VA stopped production on 45 of its most troubled IT projects last summer following a highly critical inspector general report which cited poor IT project management.

PMAS is designed to eliminate unfruitful projects early on through the strict application of milestone deadlines.

Projects now back on track include: Health Data Repository (HDR) II; Document & Ancillary Imaging; Clinical Data Service; Home Telehealth Development; Spinal Cord Injury & Disorders Outcomes v3.0; Lab Data Sharing & Interoperability - Anatomic Pathology/Microbiology; Pharmacy Re-Engineering; and Radiology Voice Recognition Interface.

Projects no longer being pursued include Scheduling Replacement; Clinical Data Repository/Health Data Repository (CHDR) -Chemistry & Hematology: ADC Automation; and a software development project associated with the National Teleradiology Program.

Baker pointed out while the programs were sidelined, many of the requirements they targeted may continue to exist and that similar projects could therefore be re-developed.

The VA-Department of Defense virtual lifetime record project (VLER) which is seeking to develop a joint medical and administrative electronic record is being managed under PMAS, Baker said.
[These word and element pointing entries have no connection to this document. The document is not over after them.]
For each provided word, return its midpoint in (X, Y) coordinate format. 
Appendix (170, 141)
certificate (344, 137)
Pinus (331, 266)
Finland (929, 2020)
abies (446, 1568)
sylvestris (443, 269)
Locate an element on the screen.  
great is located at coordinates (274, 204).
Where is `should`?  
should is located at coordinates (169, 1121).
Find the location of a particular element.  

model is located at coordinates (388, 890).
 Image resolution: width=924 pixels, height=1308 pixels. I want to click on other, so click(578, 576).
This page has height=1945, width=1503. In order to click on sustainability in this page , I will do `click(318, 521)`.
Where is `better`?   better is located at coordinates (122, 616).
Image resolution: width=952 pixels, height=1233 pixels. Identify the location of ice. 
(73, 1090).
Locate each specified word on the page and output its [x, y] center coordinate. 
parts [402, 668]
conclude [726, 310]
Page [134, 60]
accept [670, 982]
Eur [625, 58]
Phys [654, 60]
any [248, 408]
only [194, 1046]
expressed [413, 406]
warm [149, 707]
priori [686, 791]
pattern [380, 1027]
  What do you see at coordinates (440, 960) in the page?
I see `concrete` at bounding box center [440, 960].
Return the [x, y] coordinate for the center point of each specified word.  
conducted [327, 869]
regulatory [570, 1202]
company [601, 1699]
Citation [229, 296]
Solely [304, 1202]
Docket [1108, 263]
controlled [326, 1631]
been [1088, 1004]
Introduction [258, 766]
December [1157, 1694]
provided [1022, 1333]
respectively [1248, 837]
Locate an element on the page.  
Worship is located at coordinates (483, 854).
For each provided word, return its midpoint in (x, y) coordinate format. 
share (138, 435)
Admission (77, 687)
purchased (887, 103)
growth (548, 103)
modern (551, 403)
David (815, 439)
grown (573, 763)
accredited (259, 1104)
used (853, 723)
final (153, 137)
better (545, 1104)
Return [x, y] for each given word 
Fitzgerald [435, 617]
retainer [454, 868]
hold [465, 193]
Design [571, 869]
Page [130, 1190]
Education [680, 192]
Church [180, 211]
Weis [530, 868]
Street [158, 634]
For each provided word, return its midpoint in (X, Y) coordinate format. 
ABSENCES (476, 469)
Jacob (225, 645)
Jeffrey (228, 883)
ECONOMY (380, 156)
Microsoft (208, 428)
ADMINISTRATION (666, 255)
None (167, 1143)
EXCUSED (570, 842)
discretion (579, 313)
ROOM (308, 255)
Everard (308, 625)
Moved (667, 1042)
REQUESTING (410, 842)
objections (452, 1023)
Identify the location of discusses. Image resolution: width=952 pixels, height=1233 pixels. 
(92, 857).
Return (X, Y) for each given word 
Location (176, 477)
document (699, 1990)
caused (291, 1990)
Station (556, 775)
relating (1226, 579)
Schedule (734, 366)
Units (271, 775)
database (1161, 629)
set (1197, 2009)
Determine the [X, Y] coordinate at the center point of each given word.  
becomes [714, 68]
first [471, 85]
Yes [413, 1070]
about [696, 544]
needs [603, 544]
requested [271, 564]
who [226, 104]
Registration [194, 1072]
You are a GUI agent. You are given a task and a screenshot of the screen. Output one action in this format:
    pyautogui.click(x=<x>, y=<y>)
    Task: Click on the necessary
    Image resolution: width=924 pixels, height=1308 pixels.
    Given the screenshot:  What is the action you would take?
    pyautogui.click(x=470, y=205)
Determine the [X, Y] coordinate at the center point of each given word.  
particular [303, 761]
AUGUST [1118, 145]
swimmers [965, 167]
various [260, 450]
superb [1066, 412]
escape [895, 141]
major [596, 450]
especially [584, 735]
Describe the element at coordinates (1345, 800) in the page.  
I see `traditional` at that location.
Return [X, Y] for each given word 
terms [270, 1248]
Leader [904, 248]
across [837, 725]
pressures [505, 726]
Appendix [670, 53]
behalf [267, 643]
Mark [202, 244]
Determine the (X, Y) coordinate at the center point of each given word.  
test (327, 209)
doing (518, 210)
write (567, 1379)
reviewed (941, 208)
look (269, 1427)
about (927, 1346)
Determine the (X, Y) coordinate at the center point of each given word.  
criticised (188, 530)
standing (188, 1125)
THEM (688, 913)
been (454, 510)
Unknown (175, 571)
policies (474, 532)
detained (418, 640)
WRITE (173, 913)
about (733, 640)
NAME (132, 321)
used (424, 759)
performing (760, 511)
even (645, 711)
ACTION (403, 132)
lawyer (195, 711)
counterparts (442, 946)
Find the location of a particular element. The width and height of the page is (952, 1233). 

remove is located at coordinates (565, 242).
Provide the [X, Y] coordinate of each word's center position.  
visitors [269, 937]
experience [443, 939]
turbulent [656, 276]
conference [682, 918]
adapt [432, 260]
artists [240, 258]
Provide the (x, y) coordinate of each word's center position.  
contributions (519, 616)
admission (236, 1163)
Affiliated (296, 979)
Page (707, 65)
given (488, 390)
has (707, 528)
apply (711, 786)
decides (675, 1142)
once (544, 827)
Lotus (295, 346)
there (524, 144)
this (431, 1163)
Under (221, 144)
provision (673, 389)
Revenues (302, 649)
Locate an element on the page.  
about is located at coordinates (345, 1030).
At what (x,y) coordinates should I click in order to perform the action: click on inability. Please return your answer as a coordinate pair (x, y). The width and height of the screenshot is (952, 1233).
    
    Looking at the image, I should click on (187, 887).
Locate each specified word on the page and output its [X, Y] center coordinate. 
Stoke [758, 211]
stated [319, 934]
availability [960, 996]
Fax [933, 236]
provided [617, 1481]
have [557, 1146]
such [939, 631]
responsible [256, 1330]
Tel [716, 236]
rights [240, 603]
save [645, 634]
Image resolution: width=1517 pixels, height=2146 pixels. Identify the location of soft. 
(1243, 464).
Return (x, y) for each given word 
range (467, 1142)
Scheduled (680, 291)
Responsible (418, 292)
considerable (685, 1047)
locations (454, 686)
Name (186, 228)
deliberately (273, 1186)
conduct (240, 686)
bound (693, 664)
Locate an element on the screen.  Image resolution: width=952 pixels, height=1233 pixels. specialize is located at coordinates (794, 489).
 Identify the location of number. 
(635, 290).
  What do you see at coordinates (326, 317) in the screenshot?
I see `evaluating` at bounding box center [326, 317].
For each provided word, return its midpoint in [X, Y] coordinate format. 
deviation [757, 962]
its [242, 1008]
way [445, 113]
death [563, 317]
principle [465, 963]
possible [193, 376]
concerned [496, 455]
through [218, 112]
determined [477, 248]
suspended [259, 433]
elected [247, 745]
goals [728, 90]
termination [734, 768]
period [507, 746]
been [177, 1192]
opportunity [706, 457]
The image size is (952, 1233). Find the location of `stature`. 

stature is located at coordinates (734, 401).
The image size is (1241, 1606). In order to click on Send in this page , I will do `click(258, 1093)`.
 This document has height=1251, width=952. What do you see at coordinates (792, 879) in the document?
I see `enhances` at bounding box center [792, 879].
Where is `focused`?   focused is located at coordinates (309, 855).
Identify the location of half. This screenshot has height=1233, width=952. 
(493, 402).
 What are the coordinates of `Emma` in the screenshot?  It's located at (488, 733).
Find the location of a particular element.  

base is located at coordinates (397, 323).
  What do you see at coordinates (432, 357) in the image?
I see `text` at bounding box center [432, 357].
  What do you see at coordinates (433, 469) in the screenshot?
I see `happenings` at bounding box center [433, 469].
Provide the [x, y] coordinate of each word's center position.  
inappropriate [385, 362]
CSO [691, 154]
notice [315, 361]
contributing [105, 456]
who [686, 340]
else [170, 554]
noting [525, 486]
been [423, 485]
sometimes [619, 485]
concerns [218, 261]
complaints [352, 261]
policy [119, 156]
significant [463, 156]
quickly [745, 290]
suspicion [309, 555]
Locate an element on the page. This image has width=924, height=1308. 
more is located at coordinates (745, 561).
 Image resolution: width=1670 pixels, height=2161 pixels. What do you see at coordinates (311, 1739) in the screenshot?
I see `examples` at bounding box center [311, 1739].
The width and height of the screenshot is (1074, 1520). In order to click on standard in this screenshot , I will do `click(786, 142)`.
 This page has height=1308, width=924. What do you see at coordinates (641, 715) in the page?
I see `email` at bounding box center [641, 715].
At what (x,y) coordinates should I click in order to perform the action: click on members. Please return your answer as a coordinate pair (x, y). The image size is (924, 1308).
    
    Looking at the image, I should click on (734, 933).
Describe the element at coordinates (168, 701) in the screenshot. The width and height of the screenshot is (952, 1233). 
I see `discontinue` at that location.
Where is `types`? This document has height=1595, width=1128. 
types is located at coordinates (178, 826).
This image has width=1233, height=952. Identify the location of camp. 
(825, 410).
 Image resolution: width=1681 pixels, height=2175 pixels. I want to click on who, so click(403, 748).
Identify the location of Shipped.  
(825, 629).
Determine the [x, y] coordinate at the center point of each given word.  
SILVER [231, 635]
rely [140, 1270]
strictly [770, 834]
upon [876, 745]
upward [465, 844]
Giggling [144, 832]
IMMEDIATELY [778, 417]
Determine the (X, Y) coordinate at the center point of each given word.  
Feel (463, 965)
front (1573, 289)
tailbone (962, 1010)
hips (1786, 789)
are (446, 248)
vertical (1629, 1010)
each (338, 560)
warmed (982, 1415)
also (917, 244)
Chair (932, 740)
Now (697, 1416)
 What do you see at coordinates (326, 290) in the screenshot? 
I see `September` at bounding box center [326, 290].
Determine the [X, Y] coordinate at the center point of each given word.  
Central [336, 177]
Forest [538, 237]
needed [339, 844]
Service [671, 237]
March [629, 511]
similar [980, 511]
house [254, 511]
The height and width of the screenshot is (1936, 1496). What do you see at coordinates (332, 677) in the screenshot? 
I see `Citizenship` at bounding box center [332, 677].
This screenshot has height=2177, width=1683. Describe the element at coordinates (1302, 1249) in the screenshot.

An ongoing VLER pilot in San Diego in which VA and the private Kaiser Permanente health network are exchanging medical data is also being managed under PMAS.

"The pilot met all its dates," said Baker.

The VA-DoD North Chicago project, in which the two departments are jointly running a hospital, including its information systems, was placed under PMAS as of February 15, 2010.

"We will be looking at the next milestone closely," said Baker of the project, which has experienced delays.

PMAS saved the VA $54 million in its fiscal year 2010 budget, according to Baker. All departmental IT projects will now be put through PMAS.

"We will use the $54 million to fund other higher priority projects that will create benefits for veterans," he said.